DevOps Pipelines: Are My Stages Robust?

Posted by Darin Pantley on December 16, 2017

What does a robust pipeline stage look like?

A typical pipeline has several stages (e.g. build, deploy). They might be stages that work flawlessly, stages that fail frequently, or a mix of both. Ideally you want stages that are fully automated and easy to maintain. Although each stage does something different, all robust stages will share certain features.

  • Primary functionality
    • Does your stage have a purpose and do it well?
  • Documentation
    • Will future maintainers know what this stage does and why it was designed that way?
    • Are issues resolved faster because your documentation is helpful and reliable?
  • Alerts
    • Who can help diagnose a problem?
    • Who can help fix the problem?
    • Do they prefer to receive emails, instant messages, text messages, phone calls, or sensory cues like flashing lights and audible sirens?
    • Are you recording these events in an error tracking system?
  • Logs
    • Can you tell what your stage is doing as it runs?
    • Can you tell what artifacts were generated or manipulated by the stage?
  • Metrics
    • Which statistics would…
      • help guide future development?
      • help make maintenance easier?
      • reduce the time needed to diagnose problems?
      • be useful for triggering alerts?
      • be interesting to review in a report?
  • Reports
    • Are you making good use of the data you’re recording?
    • Do you have questions about your app that you can answer using an automatically generated report based on data collected in this stage?
    • Examples:
      • Who is contributing to this stage?
      • How much do the bugs caused by this stage cost?
      • How much memory does this stage require?
      • How long does this stage take to complete?
      • How many failures require manual intervention versus automatic resolution?

Analyzing the features within every stage

Adding the above features to each of your pipeline stages is one thing.

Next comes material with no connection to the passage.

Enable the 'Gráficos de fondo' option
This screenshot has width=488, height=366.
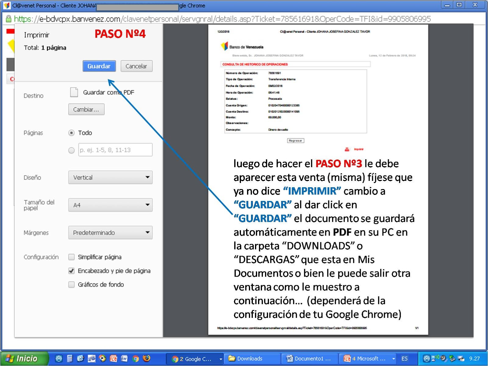click(71, 285)
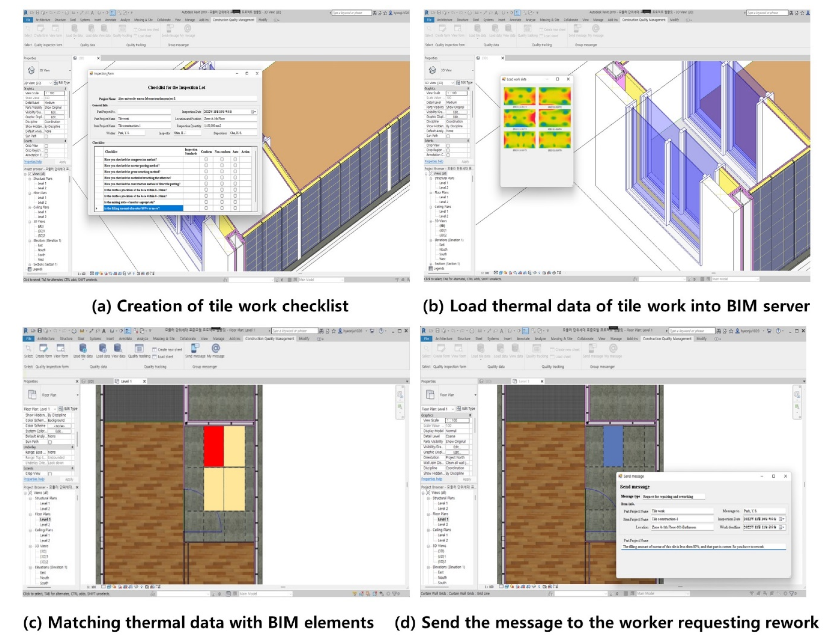Click Send message phone icon in panel (c)

coord(195,348)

Doing it well is another. Poorly implemented features will just increase your maintenance overhead and cause more problems than they solve.

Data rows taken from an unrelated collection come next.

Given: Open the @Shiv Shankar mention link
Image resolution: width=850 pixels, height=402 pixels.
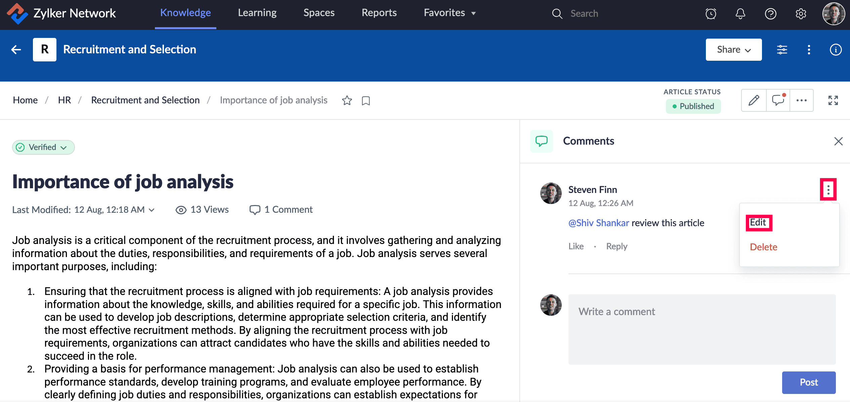Looking at the screenshot, I should (598, 223).
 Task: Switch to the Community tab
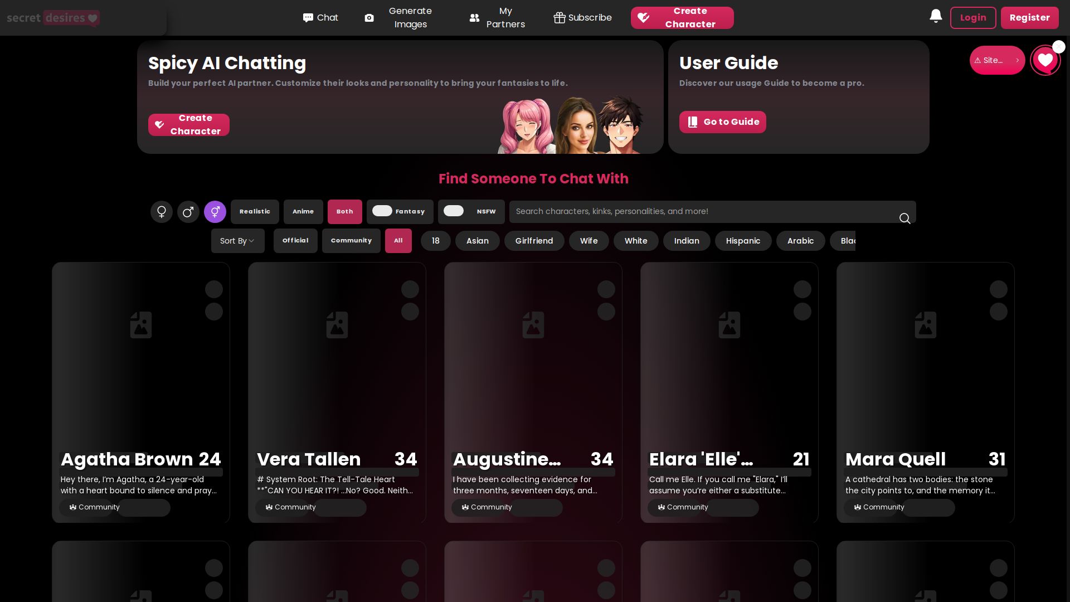pos(351,241)
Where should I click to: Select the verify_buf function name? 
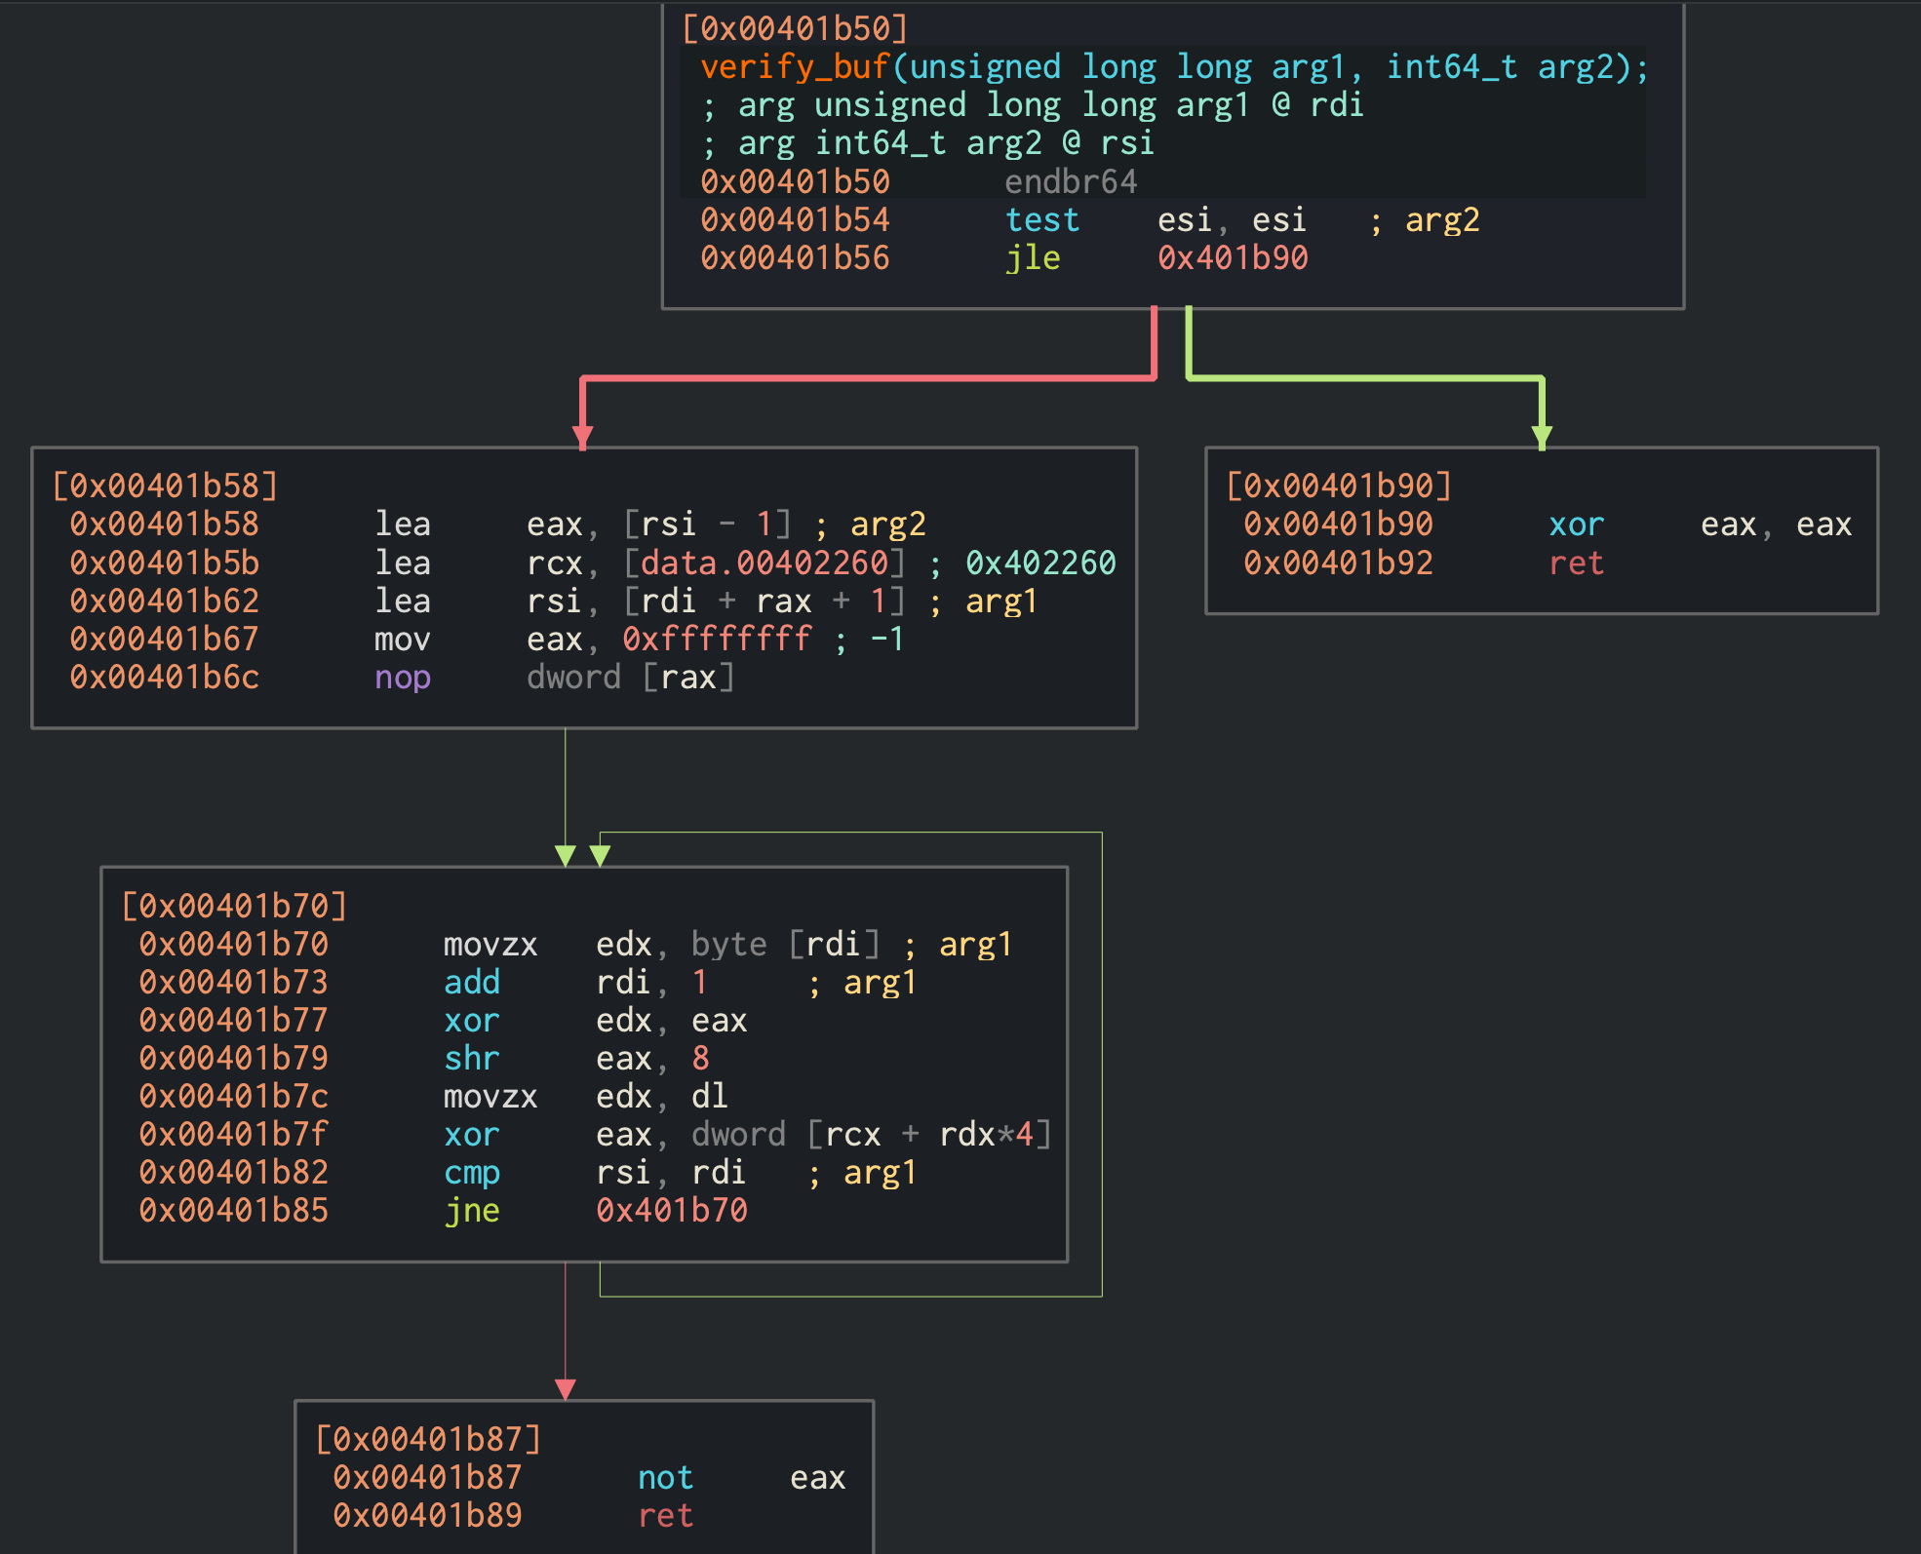click(x=794, y=67)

For any given pipeline stage feature, you can analyze it to determine whether it’s implemented well. For example, you might take a look at your build stage’s documentation and ask, “Is it fully automated?”. Or you might examine the logs you generate while performing static analysis and ask, “Where are these stored? For how long?”.

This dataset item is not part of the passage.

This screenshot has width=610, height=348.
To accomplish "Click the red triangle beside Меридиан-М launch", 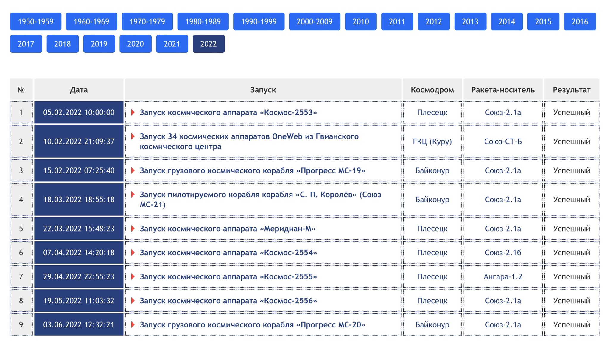I will coord(133,229).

Ask yourself the following questions about every feature in all of your stages…

General questions

  • Who maintains this?
    • Is the maintenance load shared among multiple people?
    • What happens if one of the maintainers stops working on the project?
  • What is it? What is its purpose?
  • Does it have a good architecture?
    • How will you quantify its quality over time?
  • How does it handle authentication?
    • Are any secrets stored in the source code?
  • Are there any security concerns?
  • What happens when it inevitably fails?
  • Does it need to scale horizontally and vertically?

Automation & Reproducibility

  • When is it generated?
  • Is it fully automated?
    • You’ll thank yourself later. Automating everything provides dramatic benefits throughout entire organizations.
  • Is it possible to recreate identical copies of old versions?
    • Reproducibility is very important! It reduces the likelihood of external dependencies causing issues for you and your code. It also allows you to recreate artifacts at will.
  • What are the upstream dependencies?
    • You don’t want the libraries that you depend on to change from one build to another from the same source code.
  • What are the downstream dependencies?
    • When you refactor your code and change externally facing APIs, it will impact anything that depends on your app.

Artifacts & Retention Periods

  • Where is the output stored?
  • Why is the output useful?
  • How long does the output persist?
  • Is it possible to obtain old versions of the output?